Contributed by
the city of Auburn

The Auburn Public Library is pleased to host a lecture series by the Osher Lifelong Learning Institute (OLLI). All programs are free and open to the public. All lectures begin at 2 p.m.

July 14, “Buying French in Alabama” – Dr. Donna Bohanan will talk about the appeal of French design and decorative goods among Alabama consumers of the early 19th century. Bohanan is professor emerita in the History Department at Auburn University. She is a specialist in the history of early modern Europe, and her research focuses on France during the 17th century. Her book, “Fashion beyond Versailles: Consumption and Design in Seventeenth-Century France,” looks at the consumption of household and decorative goods in a distant province of France.

Aug. 18, “The Florentine Way of Death” – Dr. Anne Leader will present her award-winning research on burial customs in early Renaissance Florence, providing an overview of the memorial landscape of the city as Boccaccio and his contemporaries knew it. She will also discuss the ways in which Florentines reformed and renewed their interrupted memorial traditions. The COVID-19 pandemic has upended cherished burial rituals worldwide and has renewed interest in the pandemic of 1348 that killed upwards of 60% of Europe’s population. Fourteenth-century authors have become newly relevant as their vivid descriptions of the plague seem ripped from today’s headlines.

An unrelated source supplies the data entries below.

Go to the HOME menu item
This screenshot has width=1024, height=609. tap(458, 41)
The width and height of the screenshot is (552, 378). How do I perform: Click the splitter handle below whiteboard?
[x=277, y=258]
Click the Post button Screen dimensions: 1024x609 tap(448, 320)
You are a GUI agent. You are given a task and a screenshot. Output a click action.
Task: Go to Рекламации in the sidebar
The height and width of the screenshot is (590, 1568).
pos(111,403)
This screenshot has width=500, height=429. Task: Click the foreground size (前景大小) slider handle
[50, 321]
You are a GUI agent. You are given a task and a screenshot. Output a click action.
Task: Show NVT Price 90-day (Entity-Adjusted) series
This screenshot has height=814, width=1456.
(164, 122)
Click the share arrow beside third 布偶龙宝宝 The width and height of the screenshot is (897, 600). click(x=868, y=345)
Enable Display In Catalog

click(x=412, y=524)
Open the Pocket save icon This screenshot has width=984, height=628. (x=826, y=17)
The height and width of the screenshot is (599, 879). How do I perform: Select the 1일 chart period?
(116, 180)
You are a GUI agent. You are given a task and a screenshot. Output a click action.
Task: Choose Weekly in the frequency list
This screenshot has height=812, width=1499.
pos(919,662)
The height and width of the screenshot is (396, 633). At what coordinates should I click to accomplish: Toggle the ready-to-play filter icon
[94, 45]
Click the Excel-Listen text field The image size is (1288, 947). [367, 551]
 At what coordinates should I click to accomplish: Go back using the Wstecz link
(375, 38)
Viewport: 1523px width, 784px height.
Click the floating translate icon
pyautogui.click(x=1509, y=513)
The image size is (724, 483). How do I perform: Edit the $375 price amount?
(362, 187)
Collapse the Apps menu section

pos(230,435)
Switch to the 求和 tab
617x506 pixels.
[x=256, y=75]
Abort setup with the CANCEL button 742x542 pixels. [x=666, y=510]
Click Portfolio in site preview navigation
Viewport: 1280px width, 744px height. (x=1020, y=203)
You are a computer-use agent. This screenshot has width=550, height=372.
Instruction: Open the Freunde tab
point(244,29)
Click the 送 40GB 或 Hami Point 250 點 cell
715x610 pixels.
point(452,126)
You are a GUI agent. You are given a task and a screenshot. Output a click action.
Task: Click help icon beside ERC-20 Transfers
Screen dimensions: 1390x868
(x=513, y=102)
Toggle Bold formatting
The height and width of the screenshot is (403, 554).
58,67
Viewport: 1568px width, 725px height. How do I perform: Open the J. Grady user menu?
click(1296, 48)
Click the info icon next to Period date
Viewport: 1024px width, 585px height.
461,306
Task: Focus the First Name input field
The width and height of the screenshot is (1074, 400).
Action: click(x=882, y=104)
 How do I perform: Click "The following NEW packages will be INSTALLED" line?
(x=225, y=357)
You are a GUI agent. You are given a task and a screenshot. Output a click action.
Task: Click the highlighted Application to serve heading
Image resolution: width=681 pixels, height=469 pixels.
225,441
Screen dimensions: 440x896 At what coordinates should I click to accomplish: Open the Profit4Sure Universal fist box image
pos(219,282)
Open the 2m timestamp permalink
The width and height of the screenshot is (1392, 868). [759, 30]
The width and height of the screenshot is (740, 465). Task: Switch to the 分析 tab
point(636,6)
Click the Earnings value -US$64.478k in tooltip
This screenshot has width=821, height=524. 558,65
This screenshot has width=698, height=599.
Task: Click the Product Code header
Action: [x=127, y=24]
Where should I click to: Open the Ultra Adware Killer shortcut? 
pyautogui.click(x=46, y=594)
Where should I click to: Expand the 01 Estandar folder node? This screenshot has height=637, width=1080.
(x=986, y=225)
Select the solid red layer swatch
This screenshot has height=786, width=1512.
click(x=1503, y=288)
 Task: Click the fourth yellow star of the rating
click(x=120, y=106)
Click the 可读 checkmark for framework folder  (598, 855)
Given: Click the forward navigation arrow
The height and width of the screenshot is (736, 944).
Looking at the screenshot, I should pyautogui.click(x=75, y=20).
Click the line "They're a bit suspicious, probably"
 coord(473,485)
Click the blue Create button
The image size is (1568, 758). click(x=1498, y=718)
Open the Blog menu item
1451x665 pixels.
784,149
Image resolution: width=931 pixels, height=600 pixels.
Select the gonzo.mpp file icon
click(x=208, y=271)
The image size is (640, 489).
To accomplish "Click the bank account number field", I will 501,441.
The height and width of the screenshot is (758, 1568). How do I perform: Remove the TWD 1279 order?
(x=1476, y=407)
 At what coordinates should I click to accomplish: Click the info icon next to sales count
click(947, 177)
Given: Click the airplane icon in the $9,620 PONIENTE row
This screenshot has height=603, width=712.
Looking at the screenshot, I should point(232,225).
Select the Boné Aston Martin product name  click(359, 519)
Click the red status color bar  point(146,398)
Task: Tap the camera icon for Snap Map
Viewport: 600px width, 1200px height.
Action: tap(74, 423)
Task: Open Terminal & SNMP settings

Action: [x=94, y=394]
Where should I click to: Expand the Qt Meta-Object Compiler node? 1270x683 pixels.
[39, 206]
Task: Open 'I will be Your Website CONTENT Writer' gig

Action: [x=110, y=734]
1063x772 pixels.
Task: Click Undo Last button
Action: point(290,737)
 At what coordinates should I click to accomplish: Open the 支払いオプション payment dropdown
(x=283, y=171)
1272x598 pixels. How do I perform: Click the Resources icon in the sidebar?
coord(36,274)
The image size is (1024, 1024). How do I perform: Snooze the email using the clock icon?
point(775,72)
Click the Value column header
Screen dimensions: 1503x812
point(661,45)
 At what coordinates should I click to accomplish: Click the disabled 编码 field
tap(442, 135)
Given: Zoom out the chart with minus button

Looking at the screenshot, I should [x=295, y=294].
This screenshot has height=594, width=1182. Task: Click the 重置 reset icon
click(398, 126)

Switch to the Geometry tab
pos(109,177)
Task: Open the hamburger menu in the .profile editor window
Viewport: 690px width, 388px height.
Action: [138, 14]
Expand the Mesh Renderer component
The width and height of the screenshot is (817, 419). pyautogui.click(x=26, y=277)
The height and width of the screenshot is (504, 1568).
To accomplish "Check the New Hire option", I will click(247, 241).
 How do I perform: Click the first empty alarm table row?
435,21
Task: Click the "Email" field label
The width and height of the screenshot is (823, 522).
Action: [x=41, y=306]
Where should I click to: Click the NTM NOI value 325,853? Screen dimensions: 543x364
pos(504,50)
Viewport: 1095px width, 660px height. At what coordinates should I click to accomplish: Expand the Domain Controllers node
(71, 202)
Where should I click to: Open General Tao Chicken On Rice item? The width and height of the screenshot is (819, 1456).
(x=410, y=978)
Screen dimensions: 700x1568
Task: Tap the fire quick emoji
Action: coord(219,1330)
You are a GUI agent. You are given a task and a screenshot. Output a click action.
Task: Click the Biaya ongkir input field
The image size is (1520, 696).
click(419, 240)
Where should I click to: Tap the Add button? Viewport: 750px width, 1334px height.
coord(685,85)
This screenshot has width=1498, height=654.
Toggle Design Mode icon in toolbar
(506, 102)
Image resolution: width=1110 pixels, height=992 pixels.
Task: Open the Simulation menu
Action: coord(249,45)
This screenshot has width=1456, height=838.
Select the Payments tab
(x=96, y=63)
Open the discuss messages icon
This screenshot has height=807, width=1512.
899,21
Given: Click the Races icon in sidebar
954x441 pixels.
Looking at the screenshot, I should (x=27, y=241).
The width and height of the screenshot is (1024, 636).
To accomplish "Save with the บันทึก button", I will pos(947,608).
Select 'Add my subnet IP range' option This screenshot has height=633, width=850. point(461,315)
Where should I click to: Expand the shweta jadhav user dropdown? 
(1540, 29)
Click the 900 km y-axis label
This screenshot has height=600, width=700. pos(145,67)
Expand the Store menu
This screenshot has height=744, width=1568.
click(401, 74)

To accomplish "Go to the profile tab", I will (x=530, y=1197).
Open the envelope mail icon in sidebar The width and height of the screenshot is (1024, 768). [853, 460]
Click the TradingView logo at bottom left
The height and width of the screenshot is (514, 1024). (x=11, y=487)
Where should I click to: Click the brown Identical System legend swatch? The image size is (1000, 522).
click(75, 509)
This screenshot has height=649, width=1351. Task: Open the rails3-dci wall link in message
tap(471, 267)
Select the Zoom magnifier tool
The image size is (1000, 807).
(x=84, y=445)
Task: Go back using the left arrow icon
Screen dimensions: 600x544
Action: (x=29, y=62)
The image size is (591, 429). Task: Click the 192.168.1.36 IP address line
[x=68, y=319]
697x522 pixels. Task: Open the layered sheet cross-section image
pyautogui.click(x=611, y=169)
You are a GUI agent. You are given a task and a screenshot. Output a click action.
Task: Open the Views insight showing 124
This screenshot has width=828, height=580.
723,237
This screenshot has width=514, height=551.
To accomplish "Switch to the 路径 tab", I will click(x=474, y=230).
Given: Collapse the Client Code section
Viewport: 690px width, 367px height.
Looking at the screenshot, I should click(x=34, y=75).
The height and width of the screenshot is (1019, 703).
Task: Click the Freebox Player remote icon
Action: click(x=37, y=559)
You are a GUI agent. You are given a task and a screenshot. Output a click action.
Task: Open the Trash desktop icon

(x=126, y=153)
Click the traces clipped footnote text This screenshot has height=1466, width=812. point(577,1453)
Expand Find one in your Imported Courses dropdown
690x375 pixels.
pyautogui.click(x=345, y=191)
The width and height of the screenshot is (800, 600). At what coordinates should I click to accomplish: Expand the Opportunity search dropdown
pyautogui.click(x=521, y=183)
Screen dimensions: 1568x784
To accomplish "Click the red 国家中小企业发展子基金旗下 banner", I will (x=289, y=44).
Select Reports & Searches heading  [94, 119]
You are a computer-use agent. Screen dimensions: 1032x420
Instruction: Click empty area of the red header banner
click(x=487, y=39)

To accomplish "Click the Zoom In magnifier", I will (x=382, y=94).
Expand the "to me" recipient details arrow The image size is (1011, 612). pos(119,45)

Leader is visiting fellow at the University of Virginia’s Institute for Advanced Technology in the Humanities where she is developing Digital Sepoltuario, an interactive website that chronicles the memorial landscape of medieval and Renaissance Florence. She holds a History-Art History B.A. from Emory University and earned her M.A. and PhD in the History of Art and Archaeology from the Institute of Fine Arts (NYU). She was Rush H. Kress Fellow at Villa I Tatti, the Harvard University Center for Italian Renaissance Studies, where she completed her monograph, “The Badia of Florence: Art and Observance in a Renaissance Monastery” (2012). More recently she edited and contributed to, “Memorializing the Middle Classes in Medieval and Renaissance Europe” (2018).